- TEXT PASSAGE -
·····

Forest Service crew members Wesley Buchanan, AJ Jermyn and Tanner Ovitt made the long drive to the top of Pat’s Knob to open the historic Patrick’s Knob Lookout for the 2023 fire season.

Crew members spent the morning removing protective panels around the tower preparing it for this year’s fire detection staff member, Ken Richardson.

Registered as a National Historic Lookout in 2009, the current tower replaced a 20-foot pole tower built in 1934. Patrick’s Tower was named after John W. Patrick, who was the third white man to settle in the Plains area in 1869. John also ran a ferry boat crossing the Clark Fork River at Plains. Now known as Pat’s Knob.

Opening day for Richardson included cleaning up a winter’s worth of dirt, bugs and installing the necessary equipment for his day-to-day fire detection.

That equipment included the most important instrument he will need to locate forest fire within the vast area of responsibility. That tool is called the Osborne Firefinder and was invented by William Bushnell Osborne Jr. in 1911. It allowed lookouts to pinpoint the location of forest fires by sighting distant smoke, measuring the distance from the lookout and the compass bearing.

·····

- SUPPLIED MATERIAL -
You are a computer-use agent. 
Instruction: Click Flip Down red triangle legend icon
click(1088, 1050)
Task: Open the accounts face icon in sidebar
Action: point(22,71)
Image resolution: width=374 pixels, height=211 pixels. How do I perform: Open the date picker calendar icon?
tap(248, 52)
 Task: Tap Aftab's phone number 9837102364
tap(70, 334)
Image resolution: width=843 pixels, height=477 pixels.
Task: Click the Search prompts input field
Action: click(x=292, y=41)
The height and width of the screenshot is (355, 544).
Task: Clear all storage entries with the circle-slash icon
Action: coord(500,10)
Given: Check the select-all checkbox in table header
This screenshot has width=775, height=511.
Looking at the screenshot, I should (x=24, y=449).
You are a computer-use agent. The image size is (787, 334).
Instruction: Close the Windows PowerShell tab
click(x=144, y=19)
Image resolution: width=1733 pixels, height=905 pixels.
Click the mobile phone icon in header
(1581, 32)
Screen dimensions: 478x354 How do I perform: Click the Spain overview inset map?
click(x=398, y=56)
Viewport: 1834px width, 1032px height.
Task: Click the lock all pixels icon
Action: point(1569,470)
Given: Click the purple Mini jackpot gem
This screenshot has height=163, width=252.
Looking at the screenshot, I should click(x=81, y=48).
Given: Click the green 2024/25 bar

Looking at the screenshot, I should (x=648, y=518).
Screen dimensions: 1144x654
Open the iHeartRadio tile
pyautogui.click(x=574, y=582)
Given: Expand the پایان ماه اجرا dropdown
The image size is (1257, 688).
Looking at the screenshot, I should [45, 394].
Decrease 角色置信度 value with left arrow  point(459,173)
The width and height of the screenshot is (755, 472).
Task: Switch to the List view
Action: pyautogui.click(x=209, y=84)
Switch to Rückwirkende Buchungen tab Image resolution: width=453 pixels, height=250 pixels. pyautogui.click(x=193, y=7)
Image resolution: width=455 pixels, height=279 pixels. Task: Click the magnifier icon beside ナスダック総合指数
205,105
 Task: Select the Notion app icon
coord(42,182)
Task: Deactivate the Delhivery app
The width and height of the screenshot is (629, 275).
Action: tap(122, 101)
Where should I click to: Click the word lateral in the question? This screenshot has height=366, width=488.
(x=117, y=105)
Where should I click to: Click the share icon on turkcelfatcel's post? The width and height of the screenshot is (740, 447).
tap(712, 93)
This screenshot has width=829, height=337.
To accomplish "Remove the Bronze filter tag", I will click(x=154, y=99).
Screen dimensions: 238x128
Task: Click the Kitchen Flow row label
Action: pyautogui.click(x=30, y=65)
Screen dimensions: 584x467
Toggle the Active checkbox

·····

In the text about the Patrick's Knob Lookout, what structure did the current tower replace?

- WRITTEN ANSWER -
A 20-foot pole tower built in 1934.